European Trophy
- Official European Trophy logo
- Formerly: Nordic Trophy (2006–2009)
- Sport: Ice hockey
- Founded: 2006
- First season: 2006
- Folded: 2013 (turned into Champions Hockey League)
- Director: Bo Lennartsson
- No. of teams: 32
- Country: Austria (2 teams) Czech Republic (7 teams) Finland (7 teams) Germany (4 teams) Slovakia (1 team) Sweden (7 teams) Switzerland (4 teams)
- Last champion: JYP
- Qualification: Invitation
- Related competitions: European Trophy Junior (defunct)

= European Trophy =

Ice hockey tournament

European Trophy (previously named Nordic Trophy between 2006 and 2009) was an annually held ice hockey tournament, traditionally composed of teams from the higher-level ice hockey leagues in countries across Europe. With 32 participating teams from seven countries in 2013, the European Trophy was at the time the biggest active ice hockey tournament in Europe. Starting with the 2014–15 season, the European Trophy was replaced by the Champions Hockey League, a more formal competition which also included all of the champions of Europe's major national leagues.

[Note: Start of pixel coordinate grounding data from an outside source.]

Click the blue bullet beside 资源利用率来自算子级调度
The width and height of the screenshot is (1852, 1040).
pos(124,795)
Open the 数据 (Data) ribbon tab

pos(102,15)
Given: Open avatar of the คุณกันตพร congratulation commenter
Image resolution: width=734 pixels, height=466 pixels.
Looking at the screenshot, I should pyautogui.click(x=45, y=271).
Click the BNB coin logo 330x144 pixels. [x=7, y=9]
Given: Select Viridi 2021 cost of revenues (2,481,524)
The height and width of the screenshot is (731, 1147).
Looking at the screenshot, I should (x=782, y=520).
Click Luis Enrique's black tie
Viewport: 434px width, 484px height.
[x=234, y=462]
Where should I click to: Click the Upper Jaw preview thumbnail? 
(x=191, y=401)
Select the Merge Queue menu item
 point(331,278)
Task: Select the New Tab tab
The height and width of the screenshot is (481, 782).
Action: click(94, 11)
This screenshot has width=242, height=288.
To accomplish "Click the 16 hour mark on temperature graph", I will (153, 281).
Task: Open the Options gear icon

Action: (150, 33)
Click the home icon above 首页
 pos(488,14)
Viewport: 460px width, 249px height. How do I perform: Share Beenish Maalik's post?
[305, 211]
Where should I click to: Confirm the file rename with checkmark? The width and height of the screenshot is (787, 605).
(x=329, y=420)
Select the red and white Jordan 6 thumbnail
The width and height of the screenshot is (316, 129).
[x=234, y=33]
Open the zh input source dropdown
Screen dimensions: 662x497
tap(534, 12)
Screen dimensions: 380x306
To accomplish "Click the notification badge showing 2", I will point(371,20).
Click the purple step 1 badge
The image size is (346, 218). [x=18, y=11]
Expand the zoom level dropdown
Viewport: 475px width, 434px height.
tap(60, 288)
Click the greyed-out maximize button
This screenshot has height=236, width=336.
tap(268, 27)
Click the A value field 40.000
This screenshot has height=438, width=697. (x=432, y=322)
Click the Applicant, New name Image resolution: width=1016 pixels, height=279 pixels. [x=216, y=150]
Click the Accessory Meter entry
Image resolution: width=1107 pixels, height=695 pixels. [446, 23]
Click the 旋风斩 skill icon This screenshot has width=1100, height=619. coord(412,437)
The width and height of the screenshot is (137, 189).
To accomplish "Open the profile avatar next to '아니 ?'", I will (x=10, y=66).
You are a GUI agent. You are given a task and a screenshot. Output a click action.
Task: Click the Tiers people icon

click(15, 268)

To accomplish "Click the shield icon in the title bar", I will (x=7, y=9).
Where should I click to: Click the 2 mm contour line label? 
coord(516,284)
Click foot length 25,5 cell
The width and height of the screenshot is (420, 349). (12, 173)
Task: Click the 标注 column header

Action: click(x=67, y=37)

Sweden and Finland always participated, and they were the only two countries participating when the tournament was named "Nordic Trophy". The tournament began in 2006 under the name "Nordic Trophy" with eight teams, four from Sweden and four from Finland. In 2010, several teams from European countries outside Scandinavia agreed to join the tournament, which changed its name to European Trophy as a result. By the 2013 tournament, eight countries had been represented: Sweden, Finland, Austria, Czech Republic, Germany, Slovakia, Switzerland, and Norway. No team ever won the tournament more than one time.

==Teams==
In 2006 and 2007, the Nordic Trophy consisted of four Swedish teams, Djurgården, Frölunda, Färjestad and Linköping; as well as four Finnish teams, HIFK, Oulun Kärpät, Tappara and TPS.

In 2007, the tournament expanded from six to eight teams. A Junior edition was also started, but it was discontinued after 2010. In 2008, the senior tournament was expanded with two teams, Swedish team HV71 and Finnish team Jokerit. It got expanded again in 2009, when Malmö Redhawks from Sweden and Lukko from Finland joined the tournament. However, the Swedish and Finnish teams were split that year and instead, there were two tournaments: a Swedish 2009 Nordic Trophy for the Swedish teams; and a Finnish 2009 Nordic Trophy for the Finnish teams.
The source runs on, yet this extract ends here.